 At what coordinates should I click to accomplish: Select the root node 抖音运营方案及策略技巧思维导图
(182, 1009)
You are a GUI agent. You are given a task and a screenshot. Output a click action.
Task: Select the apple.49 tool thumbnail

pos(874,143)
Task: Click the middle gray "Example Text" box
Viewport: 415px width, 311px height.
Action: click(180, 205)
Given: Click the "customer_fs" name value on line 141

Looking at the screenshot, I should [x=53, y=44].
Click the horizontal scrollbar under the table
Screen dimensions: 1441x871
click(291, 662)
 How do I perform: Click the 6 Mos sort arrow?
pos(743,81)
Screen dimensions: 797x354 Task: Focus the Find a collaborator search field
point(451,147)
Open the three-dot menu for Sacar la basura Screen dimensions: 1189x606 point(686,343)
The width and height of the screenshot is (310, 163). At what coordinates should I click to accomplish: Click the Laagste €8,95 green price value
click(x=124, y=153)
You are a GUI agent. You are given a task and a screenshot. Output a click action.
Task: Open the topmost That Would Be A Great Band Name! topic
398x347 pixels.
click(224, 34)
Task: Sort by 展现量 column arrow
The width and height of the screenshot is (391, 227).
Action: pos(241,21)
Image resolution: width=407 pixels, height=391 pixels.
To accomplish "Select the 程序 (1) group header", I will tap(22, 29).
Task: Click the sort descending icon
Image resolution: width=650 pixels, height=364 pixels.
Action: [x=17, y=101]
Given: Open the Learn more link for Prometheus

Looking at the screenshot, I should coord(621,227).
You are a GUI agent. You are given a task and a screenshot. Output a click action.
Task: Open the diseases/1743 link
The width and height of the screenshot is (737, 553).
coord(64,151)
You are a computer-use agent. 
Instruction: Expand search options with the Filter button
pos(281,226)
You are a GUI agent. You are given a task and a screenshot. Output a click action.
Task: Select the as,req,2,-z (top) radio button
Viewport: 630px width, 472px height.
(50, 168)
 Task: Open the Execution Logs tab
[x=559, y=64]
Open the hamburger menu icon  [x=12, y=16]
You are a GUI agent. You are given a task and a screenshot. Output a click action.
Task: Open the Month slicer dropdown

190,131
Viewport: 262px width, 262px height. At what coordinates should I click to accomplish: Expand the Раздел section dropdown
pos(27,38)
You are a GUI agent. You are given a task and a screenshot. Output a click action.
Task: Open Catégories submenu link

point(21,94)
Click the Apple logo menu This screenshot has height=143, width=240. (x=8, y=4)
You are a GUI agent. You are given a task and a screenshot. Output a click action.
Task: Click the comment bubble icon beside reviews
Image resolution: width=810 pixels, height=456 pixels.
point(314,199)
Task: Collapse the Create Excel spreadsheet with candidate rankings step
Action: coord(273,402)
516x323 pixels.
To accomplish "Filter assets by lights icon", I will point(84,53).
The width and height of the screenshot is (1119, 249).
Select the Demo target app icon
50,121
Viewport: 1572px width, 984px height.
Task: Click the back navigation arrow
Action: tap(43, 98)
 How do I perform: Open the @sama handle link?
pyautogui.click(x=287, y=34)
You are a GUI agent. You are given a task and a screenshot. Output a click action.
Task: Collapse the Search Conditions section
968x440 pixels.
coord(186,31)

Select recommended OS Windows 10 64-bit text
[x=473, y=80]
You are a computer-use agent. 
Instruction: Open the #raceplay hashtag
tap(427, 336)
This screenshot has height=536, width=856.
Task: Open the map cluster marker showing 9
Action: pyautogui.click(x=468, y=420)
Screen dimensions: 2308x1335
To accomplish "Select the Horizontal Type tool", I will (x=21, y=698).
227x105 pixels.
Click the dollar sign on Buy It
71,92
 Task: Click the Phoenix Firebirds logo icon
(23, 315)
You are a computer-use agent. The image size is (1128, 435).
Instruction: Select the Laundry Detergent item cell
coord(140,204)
__________________________________________________
■ **PROMPT**
Pick out every line in the rows above that contains the word "This", and copy each of those lines in full.

■ **SOLUTION BELOW**
Click the Apple logo menu This screenshot has height=143, width=240. (x=8, y=4)
This screenshot has height=536, width=856.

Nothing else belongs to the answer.